▶ _REQUIRED WORK_: In the records below, some lines contain "medlem"; state the number of such lines and nothing else.

##### MATERIAL PROVIDED #####

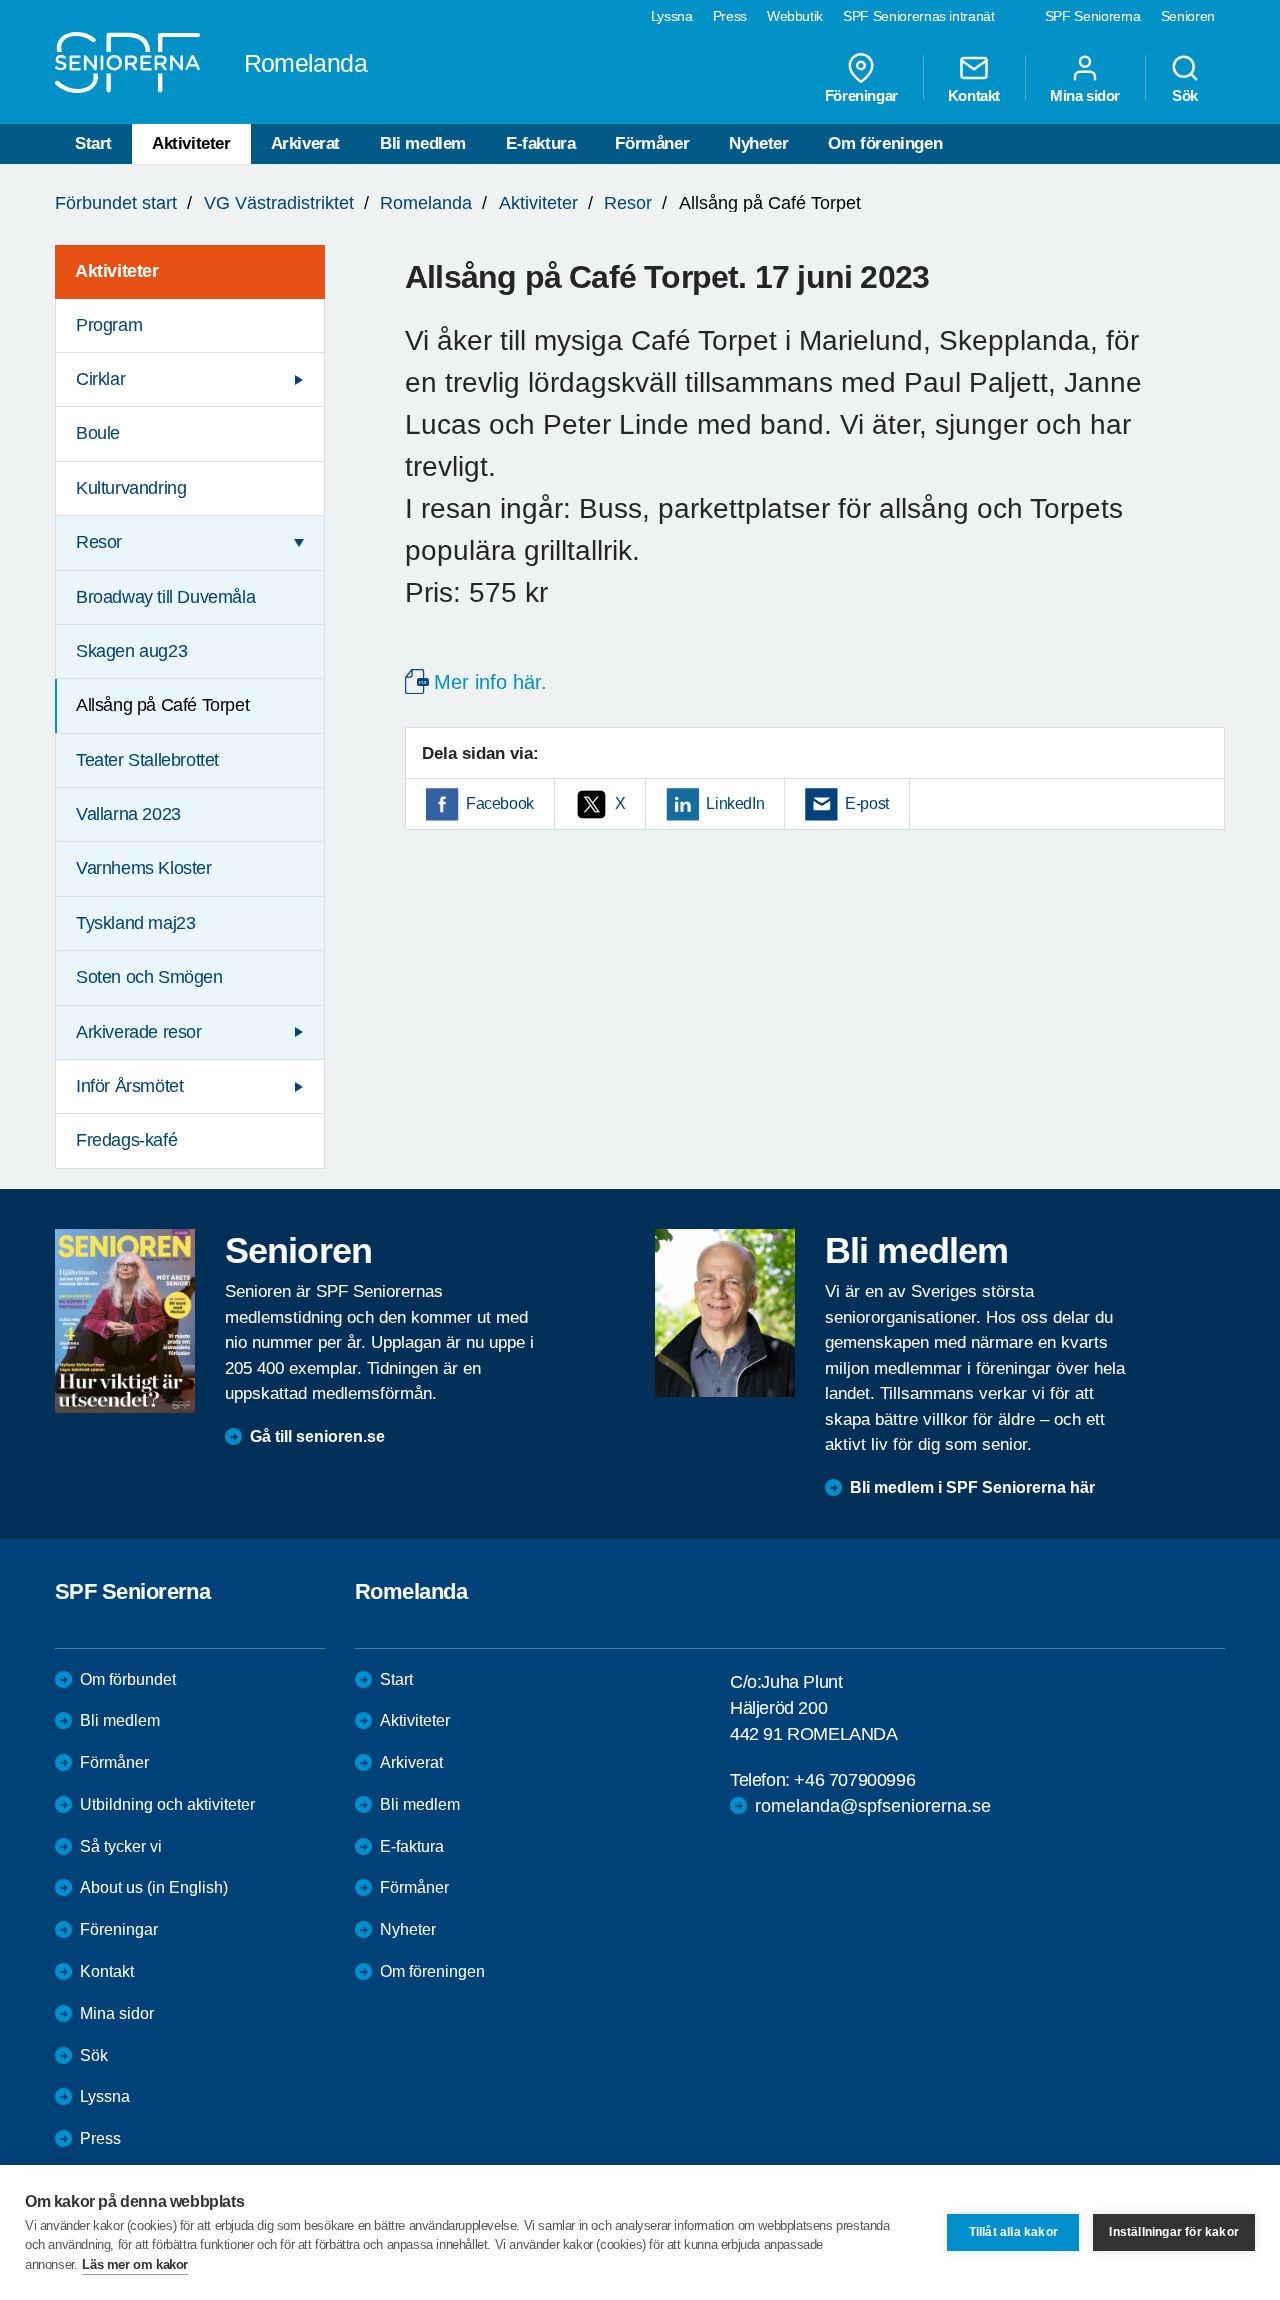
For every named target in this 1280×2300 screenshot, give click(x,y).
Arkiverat (305, 143)
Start (93, 143)
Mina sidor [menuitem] (1085, 95)
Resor (628, 203)
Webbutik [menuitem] (795, 16)
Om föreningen (885, 143)
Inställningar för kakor (1174, 2232)
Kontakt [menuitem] (974, 95)
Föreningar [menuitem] (861, 95)
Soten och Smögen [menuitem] (149, 977)
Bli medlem (423, 143)
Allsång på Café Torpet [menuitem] (162, 705)
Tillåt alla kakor (1013, 2232)
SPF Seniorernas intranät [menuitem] (919, 16)
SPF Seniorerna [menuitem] (1093, 16)
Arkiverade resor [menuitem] (139, 1032)
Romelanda (426, 203)
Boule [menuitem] (98, 433)
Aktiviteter (191, 143)
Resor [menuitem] (99, 542)
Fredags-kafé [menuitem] (126, 1140)
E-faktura (540, 143)
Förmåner (652, 143)
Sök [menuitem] (1185, 95)
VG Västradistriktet (279, 203)
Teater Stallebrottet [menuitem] (147, 760)
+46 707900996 (854, 1780)
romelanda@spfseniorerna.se (873, 1806)
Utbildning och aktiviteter (167, 1804)
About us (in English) (154, 1887)
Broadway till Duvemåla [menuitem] (165, 597)
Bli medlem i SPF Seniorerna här (972, 1487)
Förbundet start (116, 203)
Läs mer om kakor (135, 2264)
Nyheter (758, 143)
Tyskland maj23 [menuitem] (135, 923)
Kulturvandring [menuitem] (131, 488)
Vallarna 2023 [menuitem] (128, 814)
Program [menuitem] (109, 325)
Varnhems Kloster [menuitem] (144, 868)
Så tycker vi (121, 1846)
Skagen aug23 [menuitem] (131, 651)
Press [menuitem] (730, 16)
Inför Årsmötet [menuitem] (129, 1086)
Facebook (500, 803)
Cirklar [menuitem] (100, 379)
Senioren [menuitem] (1188, 16)
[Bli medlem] (725, 1313)
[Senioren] (125, 1321)
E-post (867, 803)
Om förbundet (128, 1679)
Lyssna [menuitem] (672, 16)
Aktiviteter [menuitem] (117, 271)
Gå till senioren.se (317, 1436)
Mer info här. (490, 682)
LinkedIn (735, 803)
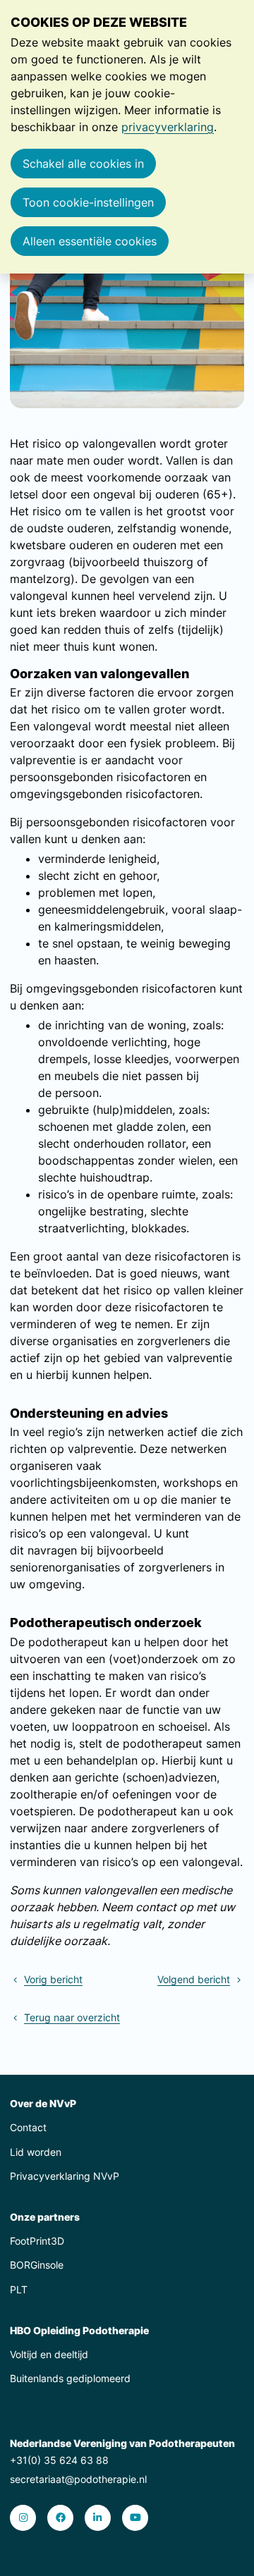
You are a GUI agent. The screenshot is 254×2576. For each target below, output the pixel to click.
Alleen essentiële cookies (90, 241)
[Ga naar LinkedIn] (98, 2518)
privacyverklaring (167, 127)
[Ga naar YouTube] (135, 2518)
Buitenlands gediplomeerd (70, 2378)
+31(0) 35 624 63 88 (59, 2460)
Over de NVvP (43, 2103)
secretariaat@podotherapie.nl (78, 2479)
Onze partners (45, 2217)
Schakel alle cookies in (83, 164)
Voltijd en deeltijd (49, 2354)
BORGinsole (37, 2265)
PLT (19, 2289)
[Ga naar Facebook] (60, 2518)
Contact (28, 2127)
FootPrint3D (37, 2241)
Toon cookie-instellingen (88, 202)
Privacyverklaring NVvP (64, 2176)
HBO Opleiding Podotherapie (79, 2330)
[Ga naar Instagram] (23, 2518)
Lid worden (35, 2152)
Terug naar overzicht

#####

▶ _REPLY_: 3